Cut multiple strands of raffia at around 9" in length. These will be used to create the "feathered" edge around the lei po'o crown.

Step 3: Create Base for Lei Po'o

Cut 3 pieces of raffia of equal length, about the length of the circumference of your head, plus an extra 12" or so. Tie a knot on one end, leaving around 6" of extra raffia on the shorter end of the knot. This extra raffia will be used to tie the po'o into a unified circle one it is finished.

This may sound odd, but once the knot is tied, it helps to wrap the end strands of the end around your big toe. This will keep the strands in place for the next step.

Step 4: Knot

This is the hardest and most time-consuming step.

Knot the 9" raffia strands around the raffia base by creating simple loops. Pull the loop tight and then repeat, until you have a string of loops the length of the circumference of your head. Knot the three strands of the base on this end as well, leaving at least 6 inches of raffia beyond the knot.

See video demonstrating the loop method.

Step 5: Repeat

Repeat steps 1-3, to create two sets of looped raffia, both the length of the circumference of your head.

Step 6: Attach

Attach both sets of looped raffia together by setting them side by side and stringing a long string of raffia around the base multiple times.

It may help to thread a piece of raffia through a large needle and string the pieces around with the needle.

Step 7: Cut

Once you have two sets of looped raffia attached together, you can cut the raffia to the appropriate size.
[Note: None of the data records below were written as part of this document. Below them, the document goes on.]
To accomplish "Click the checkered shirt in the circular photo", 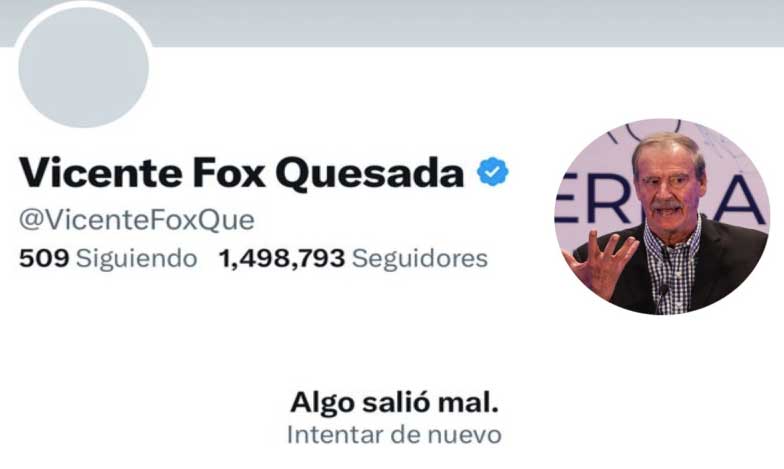I will (x=672, y=268).
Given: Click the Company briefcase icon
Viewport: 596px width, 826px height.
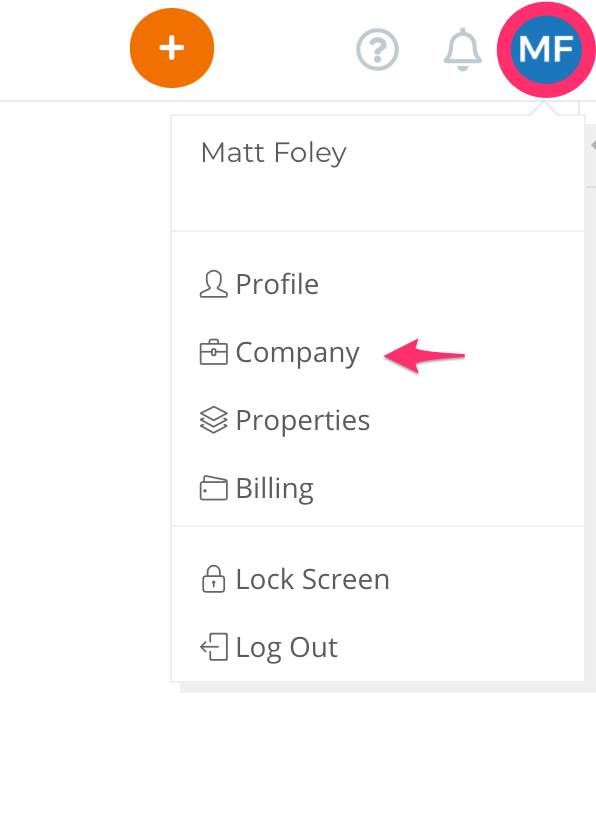Looking at the screenshot, I should point(213,352).
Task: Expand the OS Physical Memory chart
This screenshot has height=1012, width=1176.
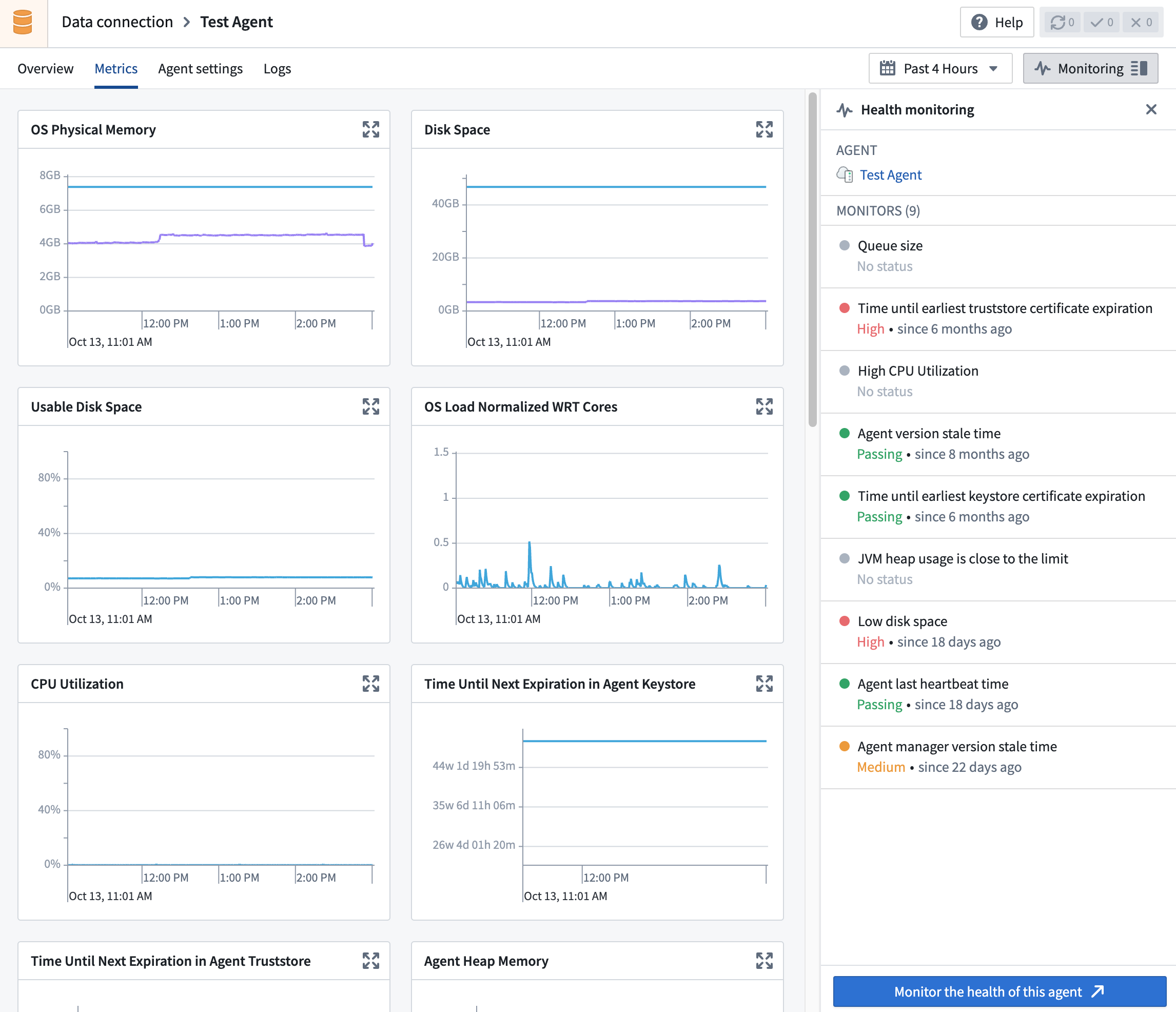Action: [x=371, y=129]
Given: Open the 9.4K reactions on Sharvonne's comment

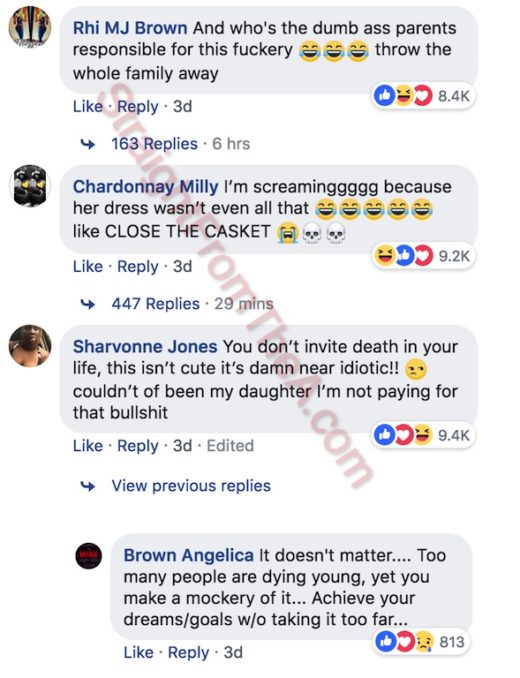Looking at the screenshot, I should [423, 435].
The crown should protrude from the base approximately the same length as a standard credit card. Use a card as a guide while cutting the edges of the raffia.

Step 8: Ruffle

Once the lei is the appropriate length, it should be ruffled with a wire brush to give it the appropriate fullness. This will also split the raffia strings into multiple, thin strands, so the finished project looks "feathered." Aggressively brush the lei along the sides and front, ruffing out the strands.

Step 9: Tie

There should be around 6" of raffia beyond each end of the lei. Braid the extra raffia on each end, and then tie the braids together to create a single, cohesive crown.

That's it! Enjoy celebrating Hawaiian culture and cultivating your inner ahonui.